Fortunately, since the barriers first started to go up, there have been artists working to tear them down to give us; even for the briefest of moments; the opportunity to find truth. Standards in dealing with the body have ranged from the simplest depiction of outlines on cave walls and idealized marble sculptures to sensual romantic portraits and highly sexualized advertisements. The truth of the human condition has been argued to be both objective and subjective, and this is why the human form is the most ancient of all artistic subjects;and arguably the most controversial. For as long as there have been those who wish to explore the human figure, there have been those who wish to cover it, and thus defiance becomes an element inherent in its portrayal. It is a subject that raises political controversy, forces reflection, soothes the soul, and ignites passion. It is a form that ranges in shape, color, and size with endless potential for abstraction yet simultaneously demanding of exact replication. Naked Truth: Figure as Form and Spirit brings together a collection of contemporary works from both emerging artists and established masters that explore this range of interpretation in celebration of the human body.

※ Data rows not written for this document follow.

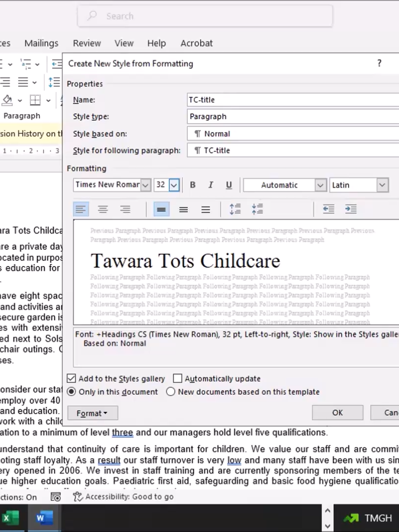Increase paragraph spacing icon

click(x=235, y=209)
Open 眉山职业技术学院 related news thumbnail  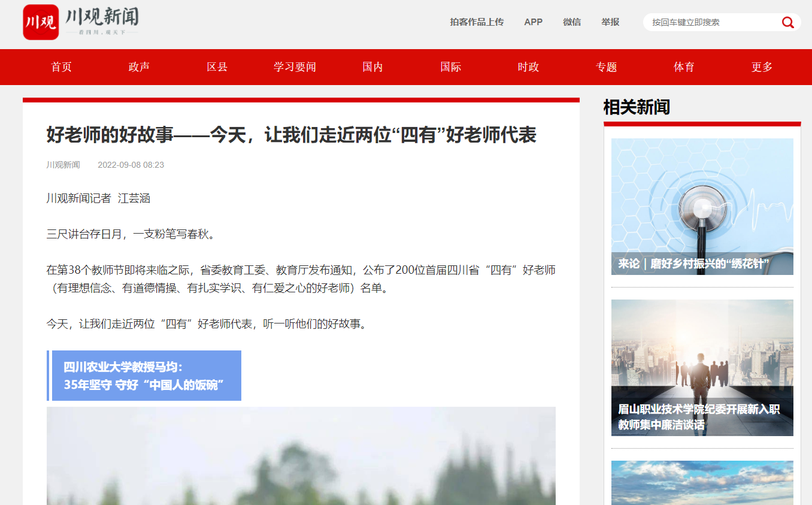click(702, 368)
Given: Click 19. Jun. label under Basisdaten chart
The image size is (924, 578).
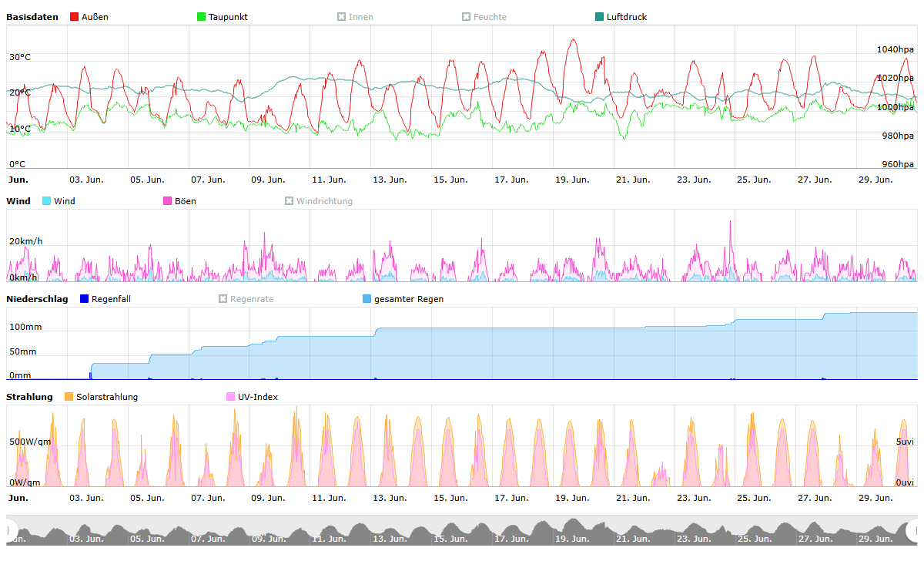Looking at the screenshot, I should (571, 180).
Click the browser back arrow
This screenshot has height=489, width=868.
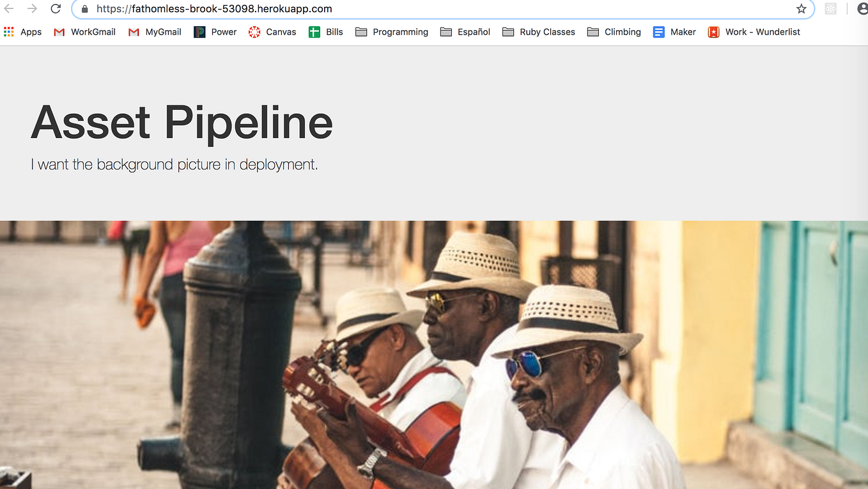(9, 9)
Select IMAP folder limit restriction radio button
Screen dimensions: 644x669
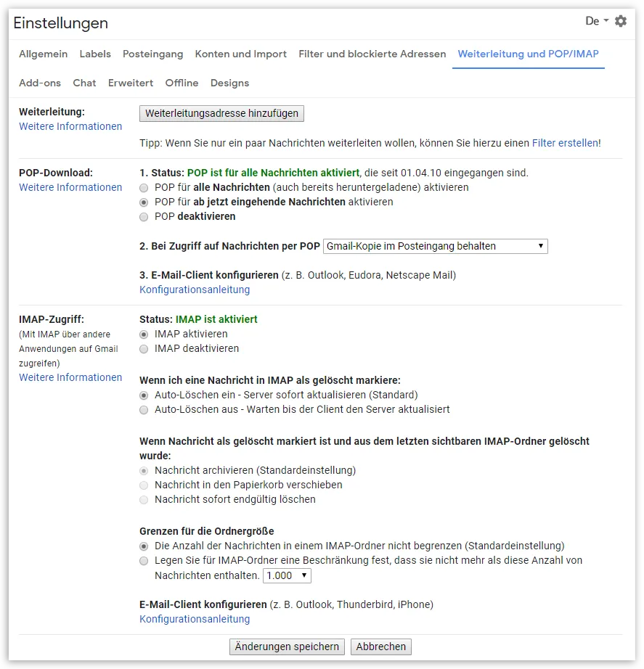144,561
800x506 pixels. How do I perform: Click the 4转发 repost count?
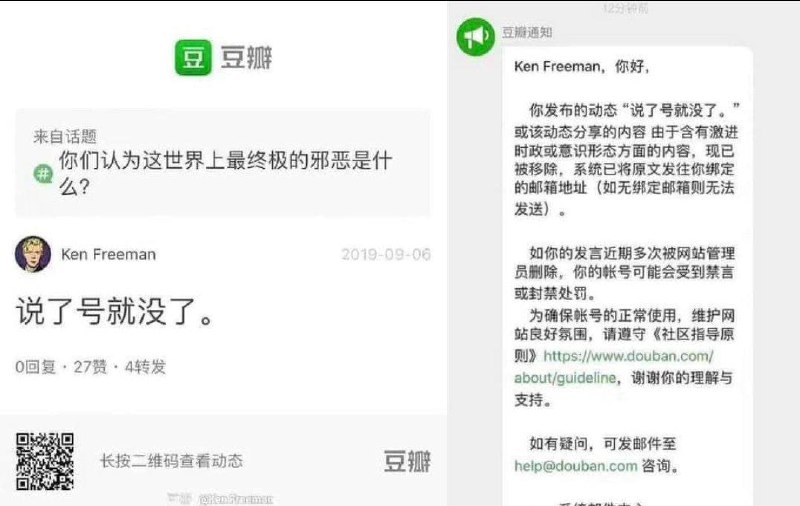pyautogui.click(x=145, y=367)
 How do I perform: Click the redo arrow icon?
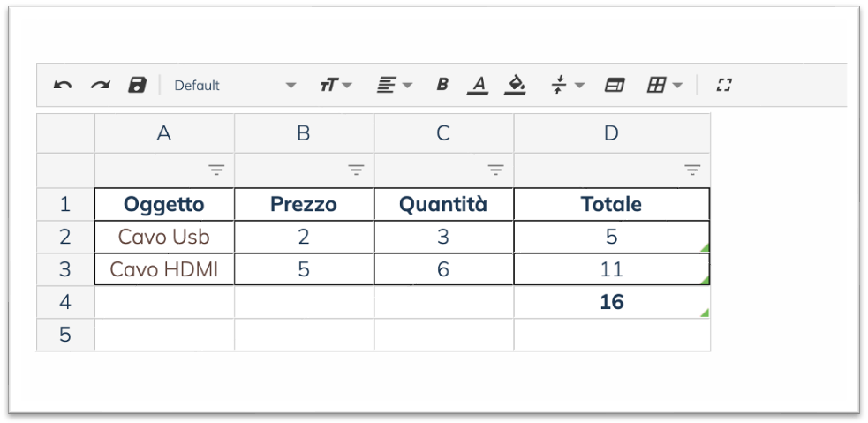pos(100,86)
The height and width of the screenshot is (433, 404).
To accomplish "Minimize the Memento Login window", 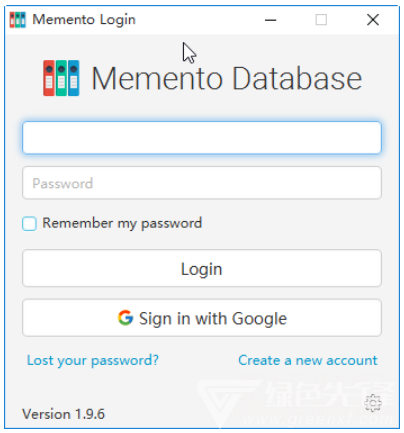I will (x=270, y=20).
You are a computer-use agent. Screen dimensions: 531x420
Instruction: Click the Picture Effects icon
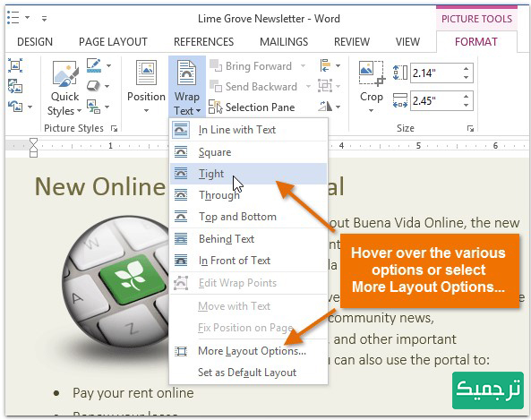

Daniel Albrigo uses soft, romantic lighting for his paintings, but he opts for a non-traditional use of the figure. In Glamorous Glue, Albrigo alternatively suggests that the sensuality comes not from the nude woman, but from the shape of her feet, and in Lepus, he sprinkles a map of the constellation over his masked subject, raising the figure itself to cosmic status. A.S. Ashley took molds of his own hands for his mixed media piece Venus de Hey Zeus, perhaps in reference to the development and martyrdom of both the artist and his subject over the ages. The juxtaposition of Christian iconography like the cross and fish with a two-dimensional depiction of a classic Roman sculpture infuses the piece with a deliberate tension. Barbara Berk’s political video installation is a critique that boldly mocks standard conceptions of naked women, objectification, and censorship. The softness of Leslie Brown’s cool colored pastels conveys a deep sense of spirituality. There is a consistency in the pallor of her skin and the coolness of her liquid surroundings, the position of her body suggesting fluidity of motion and the hypnotic sound of quiet waves; the viewer senses that what keeps the woman afloat is her soul, that what gives her breath is from something completely intangible.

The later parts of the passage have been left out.